To correct myself, someone did tell me you can call down and get at least the flat spatula and tongs, which should be part of the standard kitchen utensils. So I guess if anything is missing, call down to the desk!


----------



## OKW Lover

There is a list of the standard equipment in each unit.  Usually its laminated to the back of one of the cabinet doors.


----------



## andreapd

OKW Lover said:


> There is a list of the standard equipment in each unit.  Usually its laminated to the back of one of the cabinet doors.



That is true, but the one in the Aulani kitchen simply said, "kitchen utensils," and didn't list them individually. Not knowing what exactly was included/expected, we just rolled with it.


----------



## Bejeweledj9

We didn't take much the first time, but the SECOND time was a different story!
Our kids shared a suitcase so we had an extra checked bag to use - here's what we used it for in our 1 bedroom villa:

Coffee filters (basket type, not cone)
Ground Coffee
Coffee creamer pods (like the ones at the gas stations that don't go bad)
Lots of drinks in Tetra Packs - i.e. Soy milk, tea, juice boxes
Non-parishable food for the kids - i.e. mac & cheese cups, cereal, fruit snacks, fruit cups, applesauce squeezes, crackers, etc
Boxed Wine i.e. Bota Box
Liquor in plastic bottles (the smaller ones that aren't in glass bottles)
Snorkel equipment (we found we didn't like the resort's - it's one size fits all)

We found this saved us a ton of money buying stuff for the kids (not the coffee & booze, lol) who seemed to be constantly hungry/snacky but we didn't want to buy there.  We were able to have a glass of wine on our villa condo as soon as we got there, and made several of our own mixed drinks in our Aulani cups before heading to the pool.  Not that we didn't buy food & drinks, but we were so glad to have some of that stuff with us!  Aloha!~


----------



## Psymonds

Bejeweledj9 said:


> Lots of drinks in Tetra Packs - i.e. Soy milk, tea, juice boxes
> Non-parishable food for the kids - i.e. mac & cheese cups, cereal, fruit snacks, fruit cups, applesauce squeezes, crackers, etc
> Boxed Wine i.e. Bota Box
> Liquor in plastic bottles (the smaller ones that aren't in glass bottles)

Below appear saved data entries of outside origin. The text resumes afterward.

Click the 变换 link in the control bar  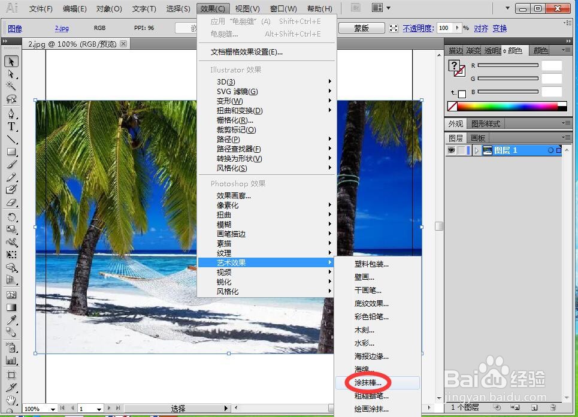[501, 28]
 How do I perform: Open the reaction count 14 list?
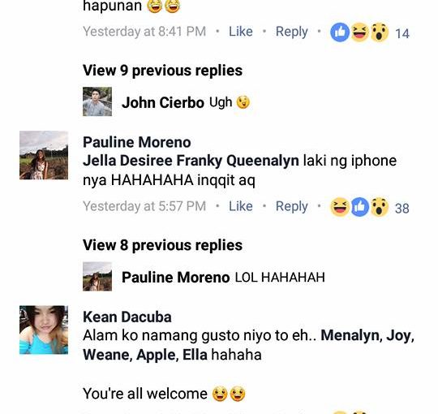[x=402, y=33]
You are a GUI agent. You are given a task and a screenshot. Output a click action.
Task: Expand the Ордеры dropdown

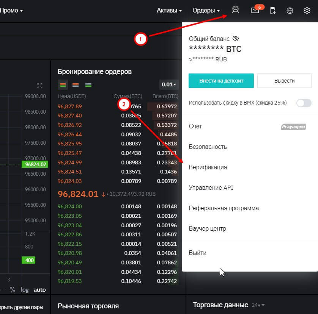(206, 11)
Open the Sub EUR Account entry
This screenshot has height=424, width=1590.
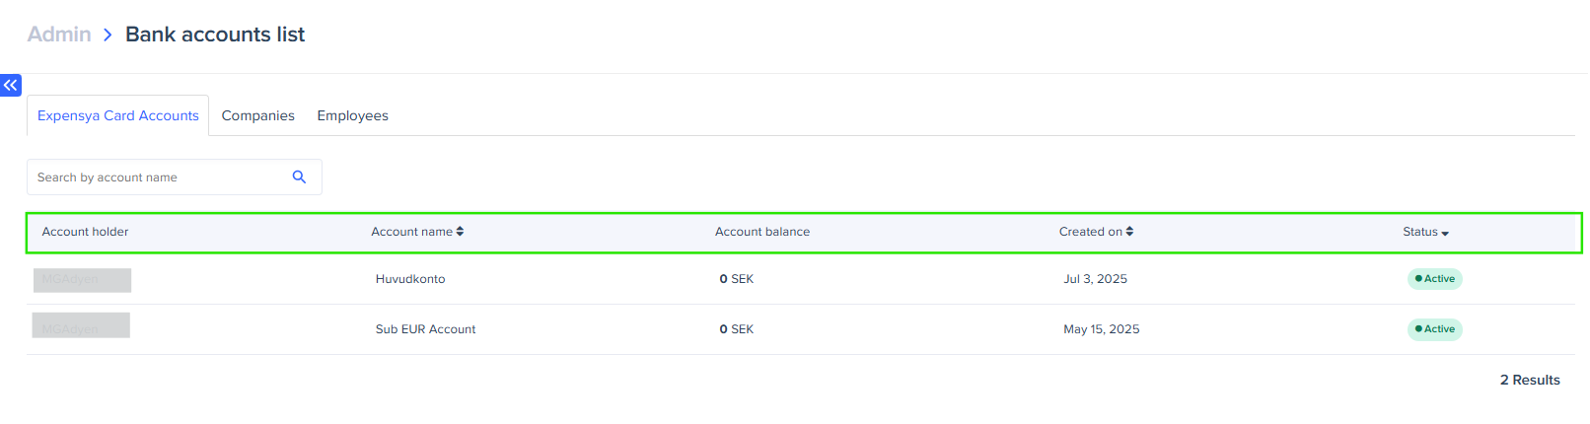tap(425, 329)
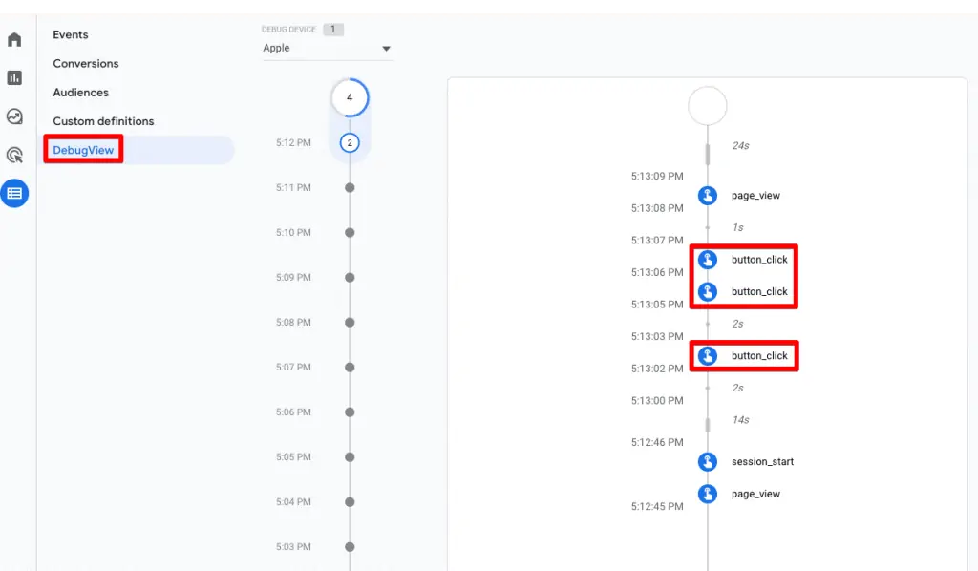The image size is (978, 571).
Task: Open the Explore section icon
Action: point(13,116)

that's a lot of weight!  hopefully you weighed it before you got to the airport and had to drink that boxeau wine at check in!


----------



## happymommy

I wouldn't ever pack drinks to Hawaii - you can buy it across the street at the Island Market reasonably anyway, even liquor.

Now, to Disney, I have brought one bottle in a wine diaper (I can get beer or wine delivered from Safeway but not my vodka, or rum).  Most it saves me is really like $20 though, so no big deal.


----------



## Bejeweledj9

Yes we did weigh it - I was worried a bit. We were close!  But not over 50 - had some Disney Magic that day!

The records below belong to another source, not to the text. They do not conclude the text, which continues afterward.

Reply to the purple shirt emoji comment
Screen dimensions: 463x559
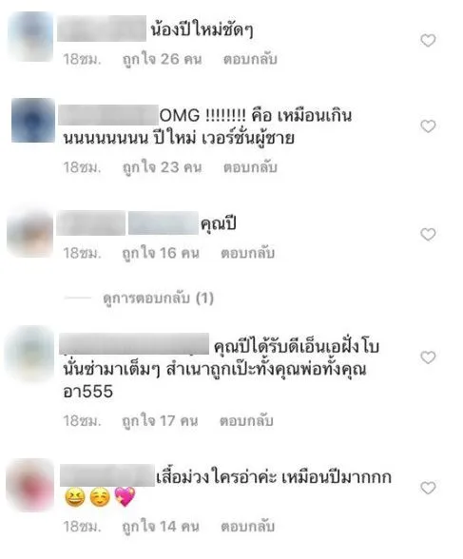[248, 527]
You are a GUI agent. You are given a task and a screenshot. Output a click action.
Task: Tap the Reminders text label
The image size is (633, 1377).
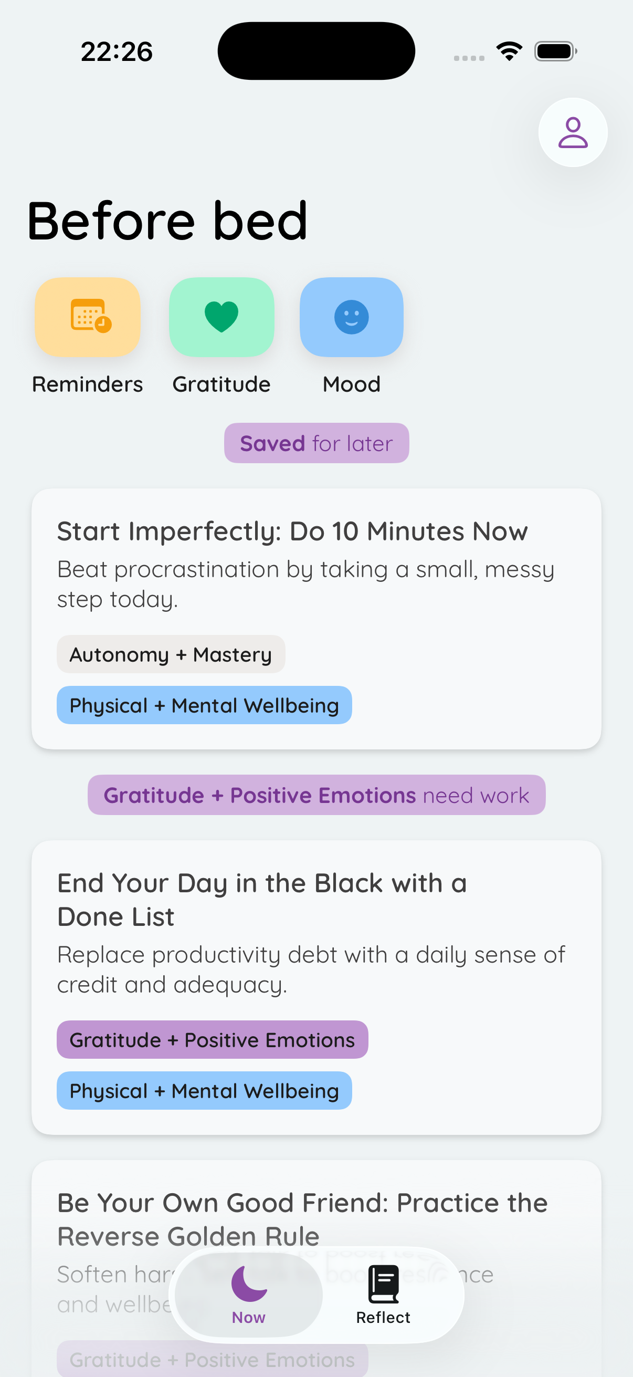click(x=88, y=384)
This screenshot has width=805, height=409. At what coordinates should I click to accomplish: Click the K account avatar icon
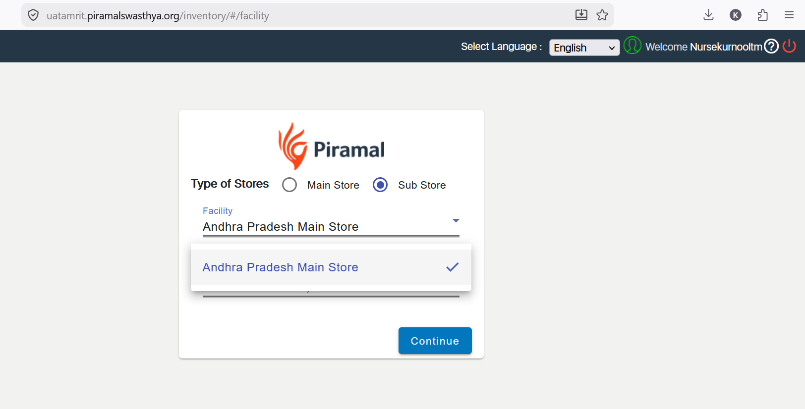pyautogui.click(x=736, y=15)
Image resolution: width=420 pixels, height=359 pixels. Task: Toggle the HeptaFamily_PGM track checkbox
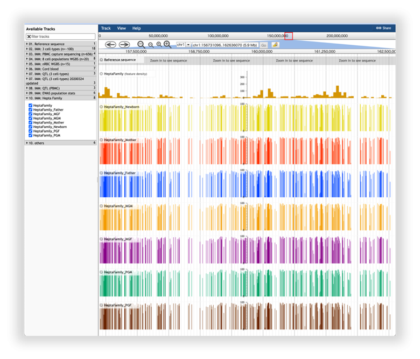tap(31, 135)
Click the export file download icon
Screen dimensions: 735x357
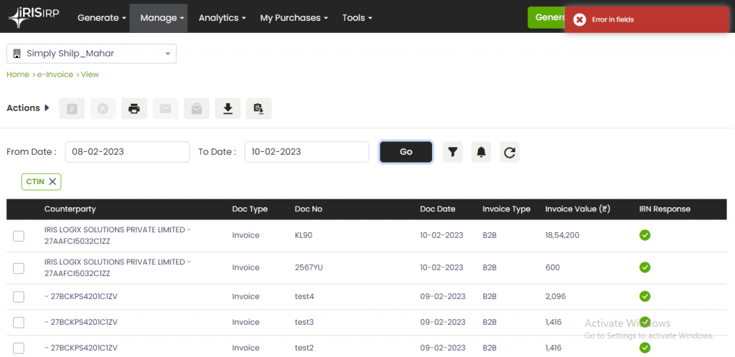[x=258, y=109]
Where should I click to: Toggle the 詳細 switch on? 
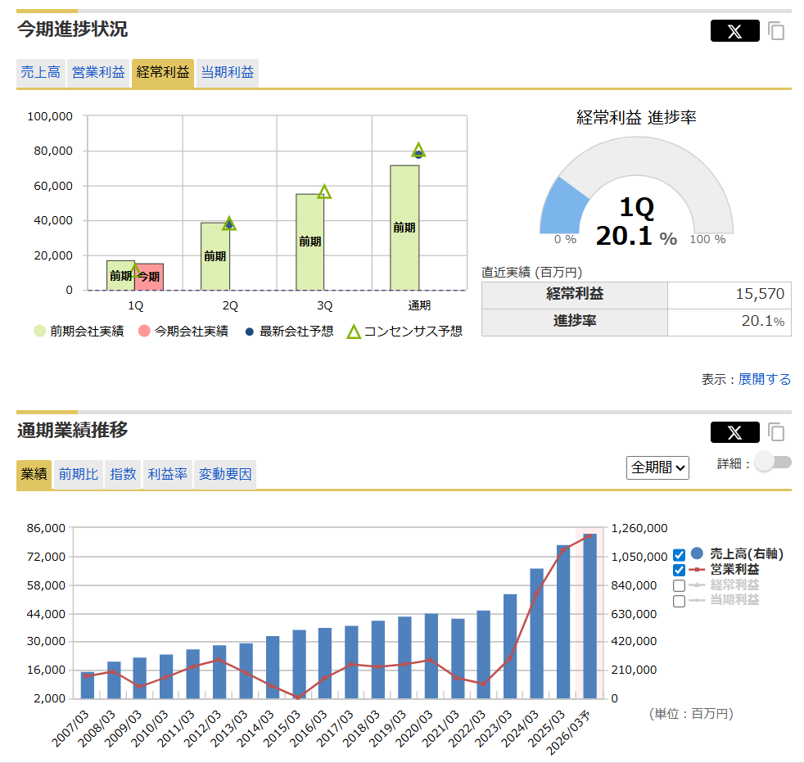coord(772,463)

And we had an free checked bag to use, so why not.  Yes, you can obviously get that stuff there, but I didn't want our first stop to be the store, I wanted it to be the beach   And I was super happy about bringing the milk - I still have the picture from the ABC store where a gallon of milk was over $10.


----------



## Brancaneve

If you have a kitchen with a dishwasher, I would absolutely bring dishwasher detergent and I always bring gloves to save the manicure


----------



## bnk1120

A soft cooler is great to have to take drinks to the pool and when you leave the resort.


----------



## amysibbo

We wish we had brought our own snorkelling gear as we could feel all the fish in the ocean but couldn't get a proper look at them!


----------



## Jemwillow

A water proof pouch is a must. Bought one over there for $15 at the target in Kapolei. Helped my iPhone work as an underwater camera loved it!  Didn't use the water shoes at all.  For coffee filter I would use doubled up paper towels. I probably wouldn't pack this but some might ...a snorkel mask combo.  The one you rent is good for the rainbow reef then you can get another one at the beach. You can also upgrade and get the package for the entire stay. But it was like $40/pp. you can get a 10% discount if you are DVC.  We didn't then my daughter wanted to snorkel the next day ugh!!!


----------



## Jemwillow

another quick tip if you have a full kitchen. is to fill up empty tic tac containers with salt and pepper/or your must have condiments. That was you don'y have lug along full bottles or throw away ones purchased on the island.


----------



## cgattis

Jemwillow said:


> another quick tip if you have a full kitchen. is to fill up empty tic tac containers with salt and pepper/or your must have condiments. That was you don'y have lug along full bottles or throw away ones purchased on the island.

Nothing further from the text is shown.